1991–92 was Barna's best competitive season. He won gold at the 1992 European Championships and a bronze medal at the 1992 Winter Olympics in Albertville, France. He landed a quad toe loop in his free skate. He is the first man to land a quad jump in Olympic history.
He also received the first 6.0 for artistic expression in the history of the long program.

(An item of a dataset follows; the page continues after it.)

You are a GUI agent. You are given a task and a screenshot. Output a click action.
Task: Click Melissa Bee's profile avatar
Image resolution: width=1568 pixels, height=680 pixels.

After placing sixth at the 1992 World Championship, Barna retired from amateur competition. He then spent almost ten years as a professional skater, performing in the Champions on Ice tour and World cup tour, as well as competing in World professional competitions, ESPN Legends, Miko Masters, and other events. He preferred amateur competition, saying, "In amateur skating, it matters how you skate. In professional, it matters how you dance. And I don't dance. I liked amateur skating better."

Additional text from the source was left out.